Plaintiff further alleged that on March 1, 1901, the defendant J. J. Crawford entered into a lease or option contract with Storms to buy said property, that Crawford made certain improvements thereon which were of no benefit to plaintiff and which have been removed by Crawford, and that whatever rights Crawford acquired under such lease or option were acquired with full knowledge of plaintiff’s rights, and he knew that Storms had no right to same against plaintiff and knew of said illegal acts of Storms and never paid any part of the purchase price agreed upon in s-aid option until after the commencement of this suit, and after the pleading herein making said Crawford a party hereto.

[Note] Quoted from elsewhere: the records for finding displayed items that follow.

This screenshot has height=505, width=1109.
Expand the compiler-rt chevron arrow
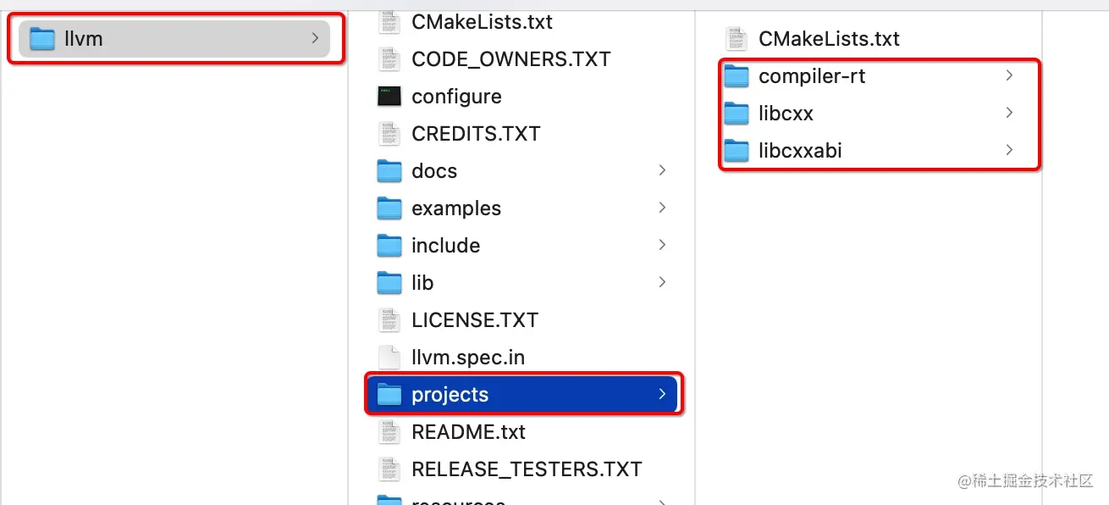click(x=1009, y=75)
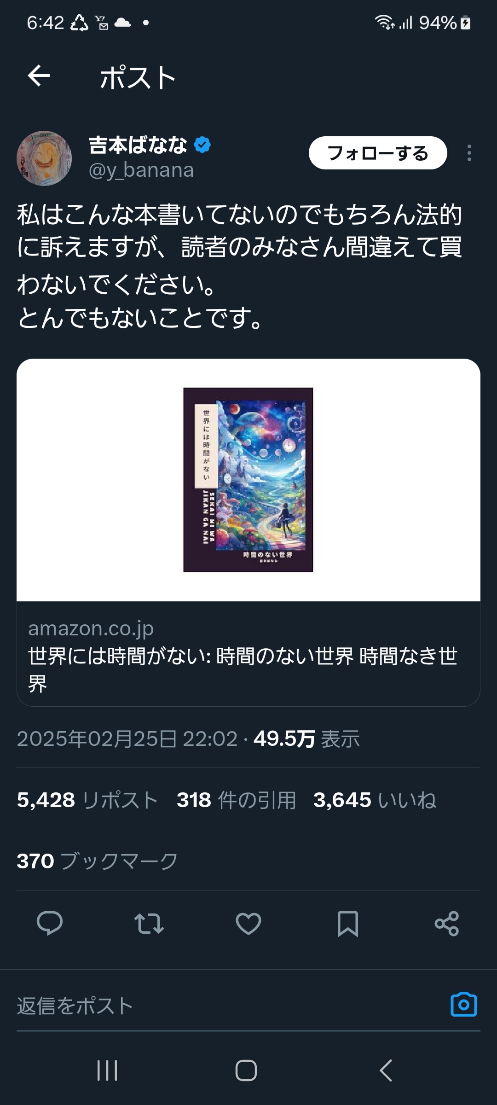Bookmark the post with bookmark icon
Image resolution: width=497 pixels, height=1105 pixels.
coord(348,923)
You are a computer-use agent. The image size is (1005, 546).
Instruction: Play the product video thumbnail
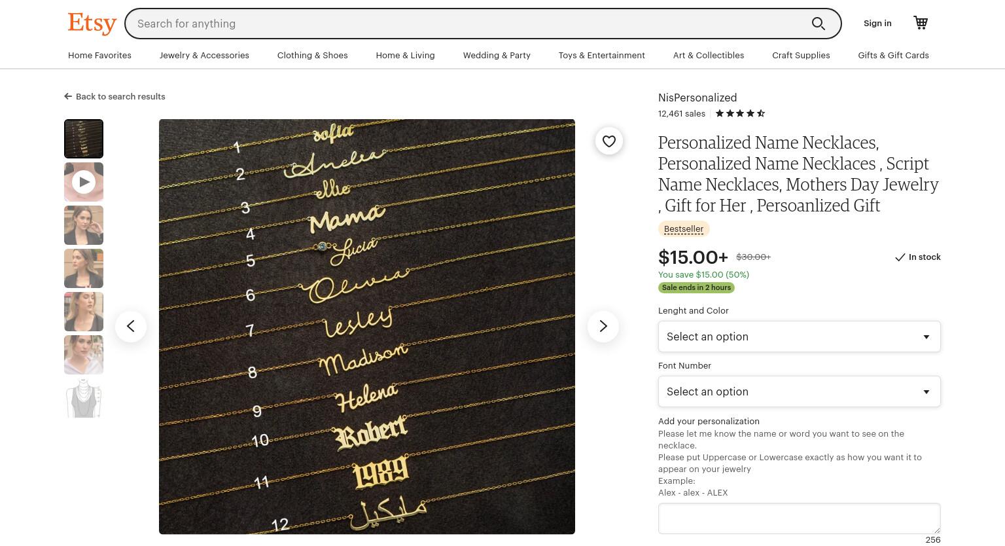point(84,182)
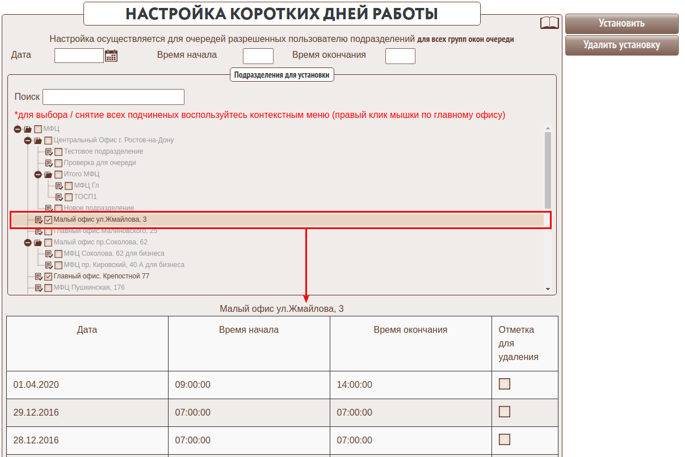This screenshot has width=685, height=457.
Task: Collapse the МФЦ root tree node
Action: 18,129
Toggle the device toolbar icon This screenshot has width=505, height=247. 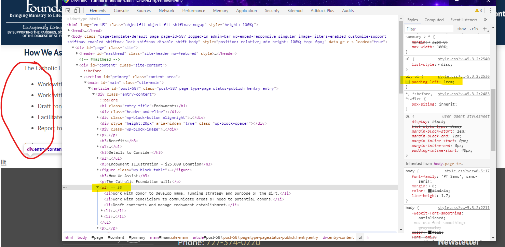point(77,11)
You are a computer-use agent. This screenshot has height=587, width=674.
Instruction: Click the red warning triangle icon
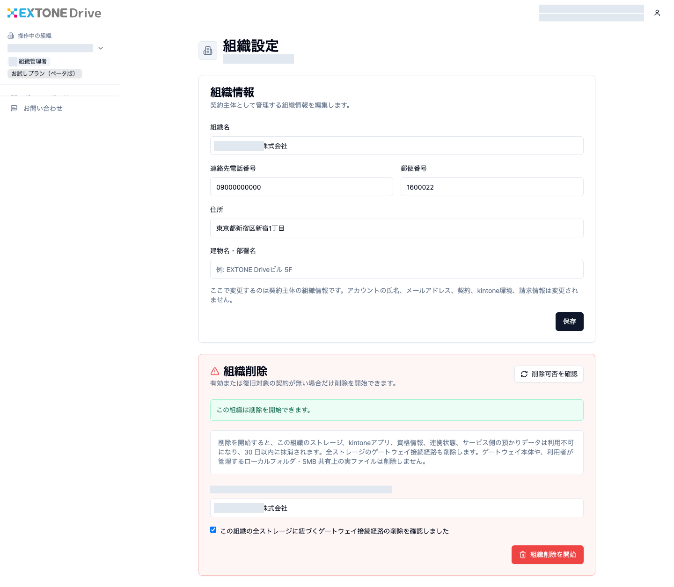[x=215, y=371]
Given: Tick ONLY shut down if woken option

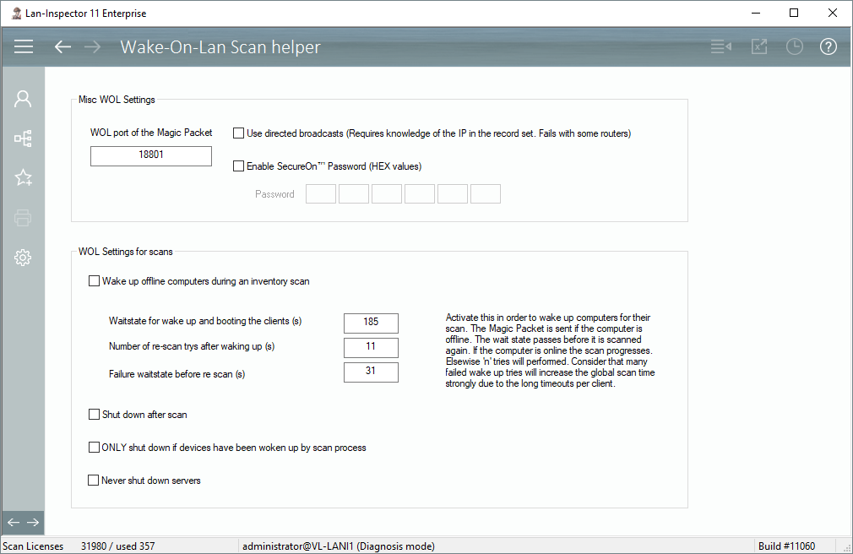Looking at the screenshot, I should point(94,448).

Further, that on April 4, 1903, the said Depot Company filed a proceeding for the condemnation of said property making Storms and Crawford the sole .defendants; that before the s-ame came on for hearing plaintiff notified the Depot Company of his rights and asked it to- amend and make plaintiff a party thereto, which it refused to do. That plaintiff on July 27, 1903, obtained leave to intervene and filed a petition of intervention therein, setting up his ownership and that he had brought this suit and asked that the award for the damages *92 be paid either to him the plaintiff or held by the court to await the final outcome of the present suit. That Storms and Crawford objected to plaintiff’s intervening, and on July 28, 1903, the court revoked its order granting plaintiff leave to intervene, and plaintiff was no party thereto thereafter; and plaintiff alleged that said proceeding was illegal and void as to him.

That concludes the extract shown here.